Group repository for the final BIOL 432 group assignment for Green Thumbs Team Name: Green Thumbs Team Members: Edward Chen, Kerri Lynch, Igor Neder Serafini, Caleb Pollock, Rishona Vemulapalli Dataset Website: https://zenodo.org/record/5008930 Dataset: https://zenodo.org/record/5008930/files/Soper_Gorden_Adler_AJB_2018_Flower_Insect_Interactions_Processed_Data.csv?download=1
To obtain the data, please download the dataset using the above link. The paper contains multiple dataset which we will not be investigating.
We have 3 questions to address:
Q1. Is it possible to predict the reproductive success of selfing and pollinated plants based on its flower-insect interactions?
The analysis involves logistic regression on the number of flower-insect interactions vs seed mass. Furthermore, a NMDS is constructed individually for each group (CH or CL) to investigate the similarities and differences between the insects and flowers interactions. The code for this analysis is located in Q1.Rmd.
Q2. Can we determine which variables are important for separating the selfing and pollination mating types?
The preprocessing for the dataset is located in Q2_preprocess.R which can be run to generate processed_data.csv. This can also be done using the shell script run_preprocess.sh. The code for the analysis may be found in Q2ImportantVariables.Rmd.
Specifically to address the question, we first processed the dataset to remove or impute NAs depending on the numbers of features missing in the observation. Additionally, any redundant columns and traits that closely correlated with one another or with the response variable where removed from the dataset. The correlation heat map checks for any correlation between the variables. Variations of PCA bivariate plots were constructed to see if any groupings or trends can be observed when labeling the data points with Ratio of CH to CL variable. To then address the questions, the Ratio of CH to CL variable was converted to a binary variable with a threshold of 1 to categorize the plots based on whether they had a majority of selfing plants or cross pollination plants. With this binary response variable, a support vector classifier was built to train and test on the dataset. Moreover, to produce more interpretable results, a decision tree was constructed. To extend from that, a random forest model was also built with k-fold cross validation.
Q3. Can we identify the most important variables that influence plant reproductive success and use them to develop a decision tree that can guide plant breeding efforts?

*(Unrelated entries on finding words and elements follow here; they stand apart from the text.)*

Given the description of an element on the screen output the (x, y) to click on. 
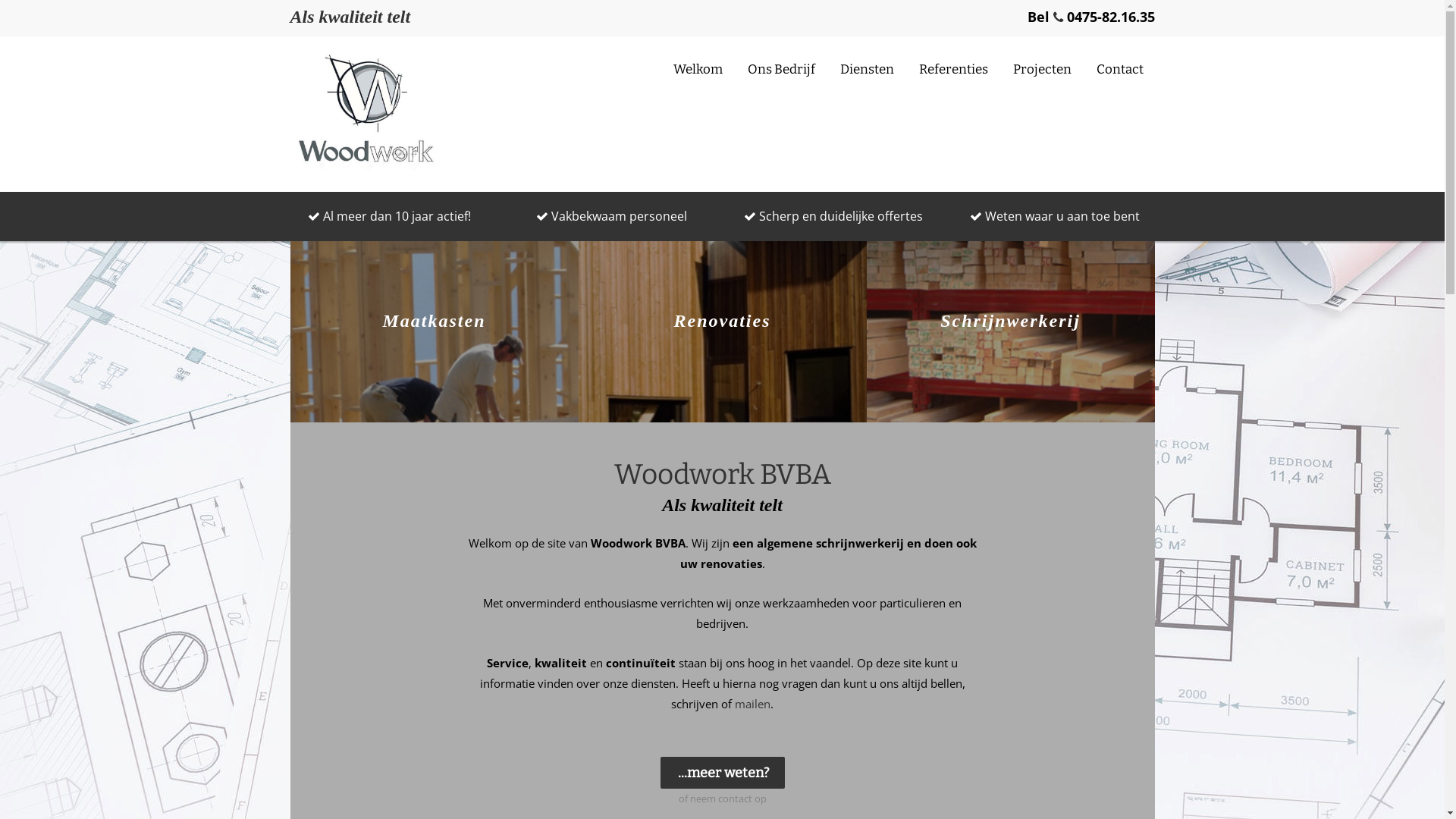
Projecten Element type: text (1041, 69)
Welkom Element type: text (697, 69)
of neem contact op Element type: text (721, 798)
Contact Element type: text (1119, 69)
Ons Bedrijf Element type: text (780, 69)
Referenties Element type: text (952, 69)
Diensten Element type: text (866, 69)
...meer weten? Element type: text (721, 772)
mailen Element type: text (752, 703)
Bel 0475-82.16.35 Element type: text (1090, 16)
Given the description of an element on the screen output the (x, y) to click on. 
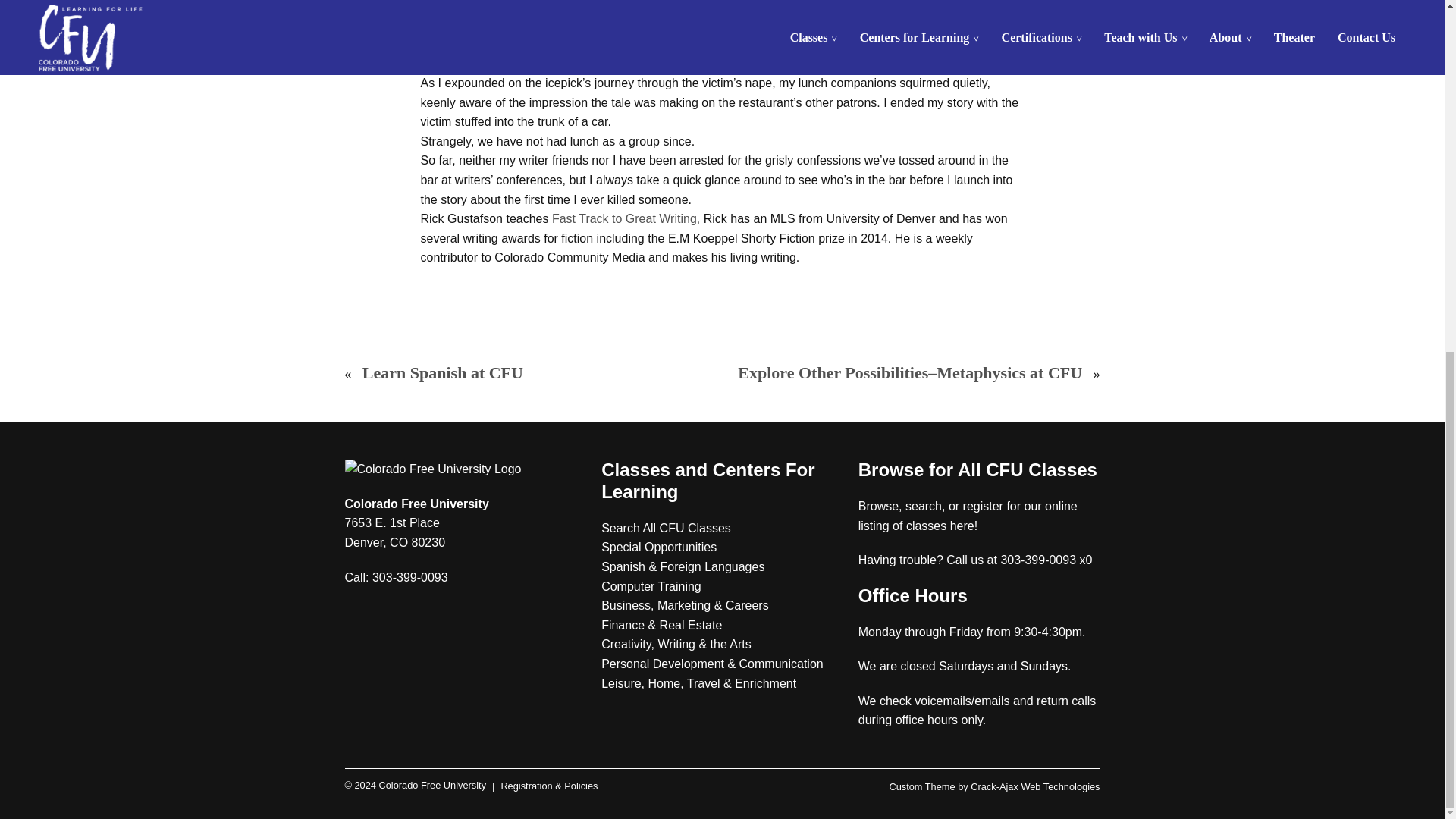
Colorado Free University (414, 785)
Custom Theme by Crack-Ajax Web Technologies (993, 786)
Learn Spanish at CFU (442, 372)
Fast Tracj to Great Writing (627, 218)
Fast Track to Great Writing, (627, 218)
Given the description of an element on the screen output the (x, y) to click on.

The remainder of the analysis may be found in RVtrees.Rmd. The analysis involves removing and imputing NAs and transforming the response variable to binary based on a average threshold on the mean seed mass of the plots. The average seed mass for CH plants was removed from the dataset due to high amount of NAs, so the remainder of the analysis was done just considering the CL plants. A decision tree was constructed to evaluate which variables are best to split on based on information gain.